The Linda alternative to message-passing systems (1994)

Summary. Distributed shared memory is a powerful abstraction for implementing distributed programs, but implementing the abstraction efficiently is very challenging. This led to the popularity of message passing abstractions for parallel and distributed programming which were easier to implement. Linda is a programming model and family of programming languages that does implement distributed shared memory as efficiently (or almost as efficiently) as message passing.

Linda's memory model revolves around a tuple space: a collection of tuples (pretty much a table). Users interact with the tuple space by writing programs in one of the Linda languages. For example, C-Linda programs are traditional C programs that can additionally use one of a few Linda constructs:

• out(...) synchronously writes tuples into a tuple space.
• eval(...) concurrently evaluates its arguments and writes tuples into a tuple space asynchronously.
• in(...) reads and removes a single tuple from the tuple space using a tuple template: a partial tuple filled in with wildcards.
• rd(...) is a nondestructive version of in.
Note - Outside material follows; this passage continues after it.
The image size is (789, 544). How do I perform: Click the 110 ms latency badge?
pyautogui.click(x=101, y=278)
The paper argues for the flexibility and expressiveness of Linda's memory model. It makes it easy to implement master/slave architectures where all workers can access a shared data structure. The data-centric approach allows processes to communicate by reading and writing data rather than bothering with message passing details. Tuple spaces make it easy to implement static load balancing in which some static domain is divided evenly between workers and dynamic load balancing in which the tuple space acts as a queue of requests which are read and processed by workers.
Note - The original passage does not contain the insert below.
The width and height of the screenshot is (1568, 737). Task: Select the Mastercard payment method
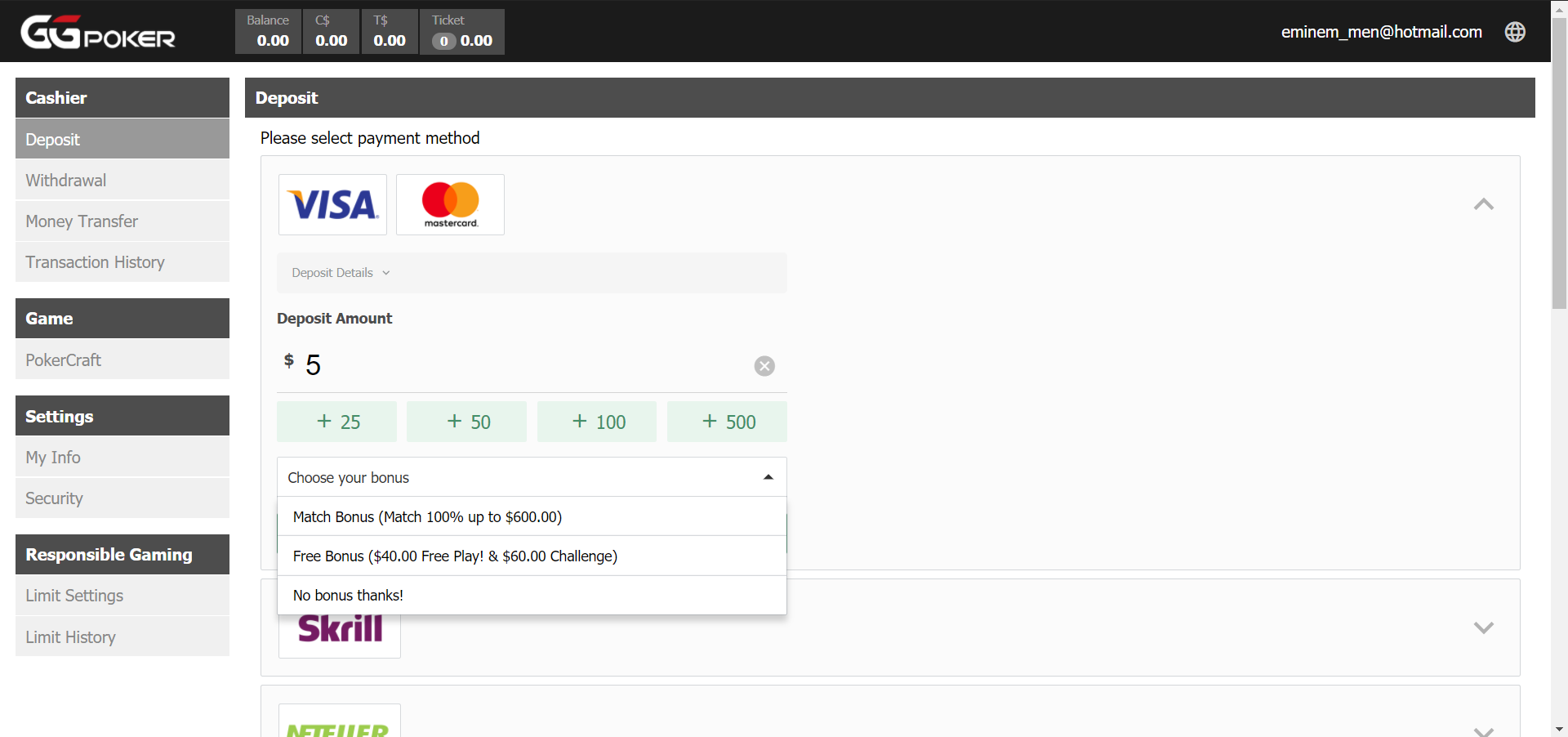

Linda's implementation comprises three parts:

1. Language-dependent compilers compile out the Linda specific constructs. For example, the C-Linda compiler compiles a C-Linda compiler into pure C; the Linda constructs are compiled to function calls which eventually call into the Linda runtime.
2. The link-time optimizer chooses the best tuple space accessor implementations to use for the specific program.

3. The machine-dependent run-time partitions the tuple space so that each participating machine serves as both a computation server and a tuple space server. Every tuple of a particular tuple type (determined by the number of types of its constituents) is assigned to a single Linda server known as the rendezvous point. The runtime performs a few notable optimizations:

   • Certain tuple types are partitioned across machines, rather than all being assigned to a single rendezvous point.
   • Certain tuple fields can be quite large in which case, they are not transfered from a machine to the rendezvous point. Instead, they are kept locally on the machine that produced them. The rendezvous point is then used as a metadata service to locate the field's location. This is similar to GFS's design.
   • Some reads are broadcasted to all nodes unsolicitedly as a form of prefetching.
   • Rendezvous nodes can be reassigned dynamically depending on the workload to place data as close as possible to the accessor.
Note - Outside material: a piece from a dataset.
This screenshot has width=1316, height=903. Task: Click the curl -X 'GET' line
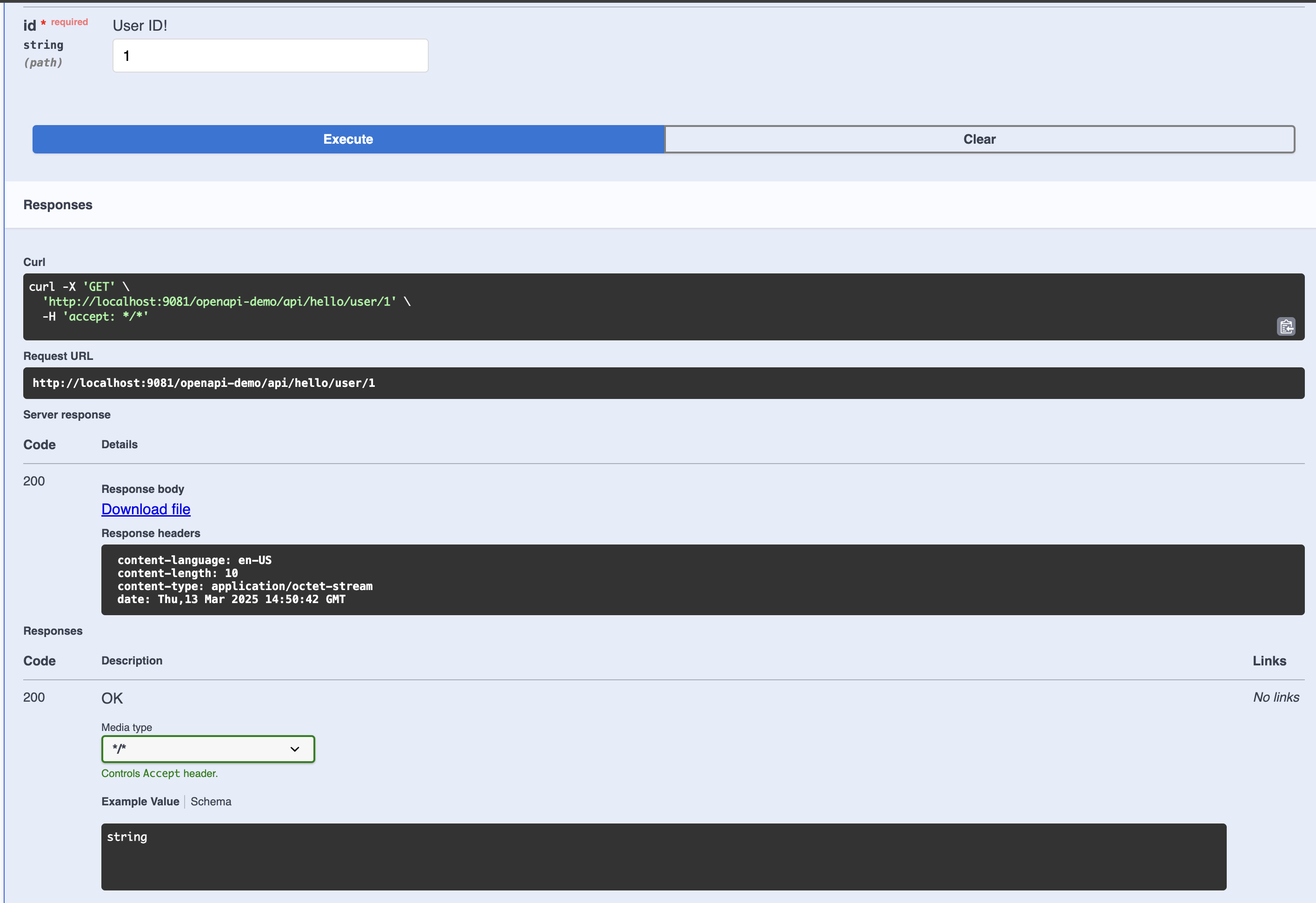pos(79,287)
Commentary. The paper argues that Linda's memory model is expressive, and they support their claim by implementing a particular scientific computing style application. I disagree. I think the memory model is primitive and missing some very useful features. In particular,

• Only one tuple can ever be returned at a time.
• Tuple queries are based solely on equality of individual fields. Queries such as "select all tuples whose first column is greater than its third column" are not supported.
• There are no transactions. The paper also does not describe the consistency of the system.

Essentially, the system is more or less a key-value store which arguably is not expressive enough for many applications. Moreover, I believe there are some implementation oversights.

• Data is not replicated.
• Only certain tuple types are sharded, and skewed data distributions are not discussed.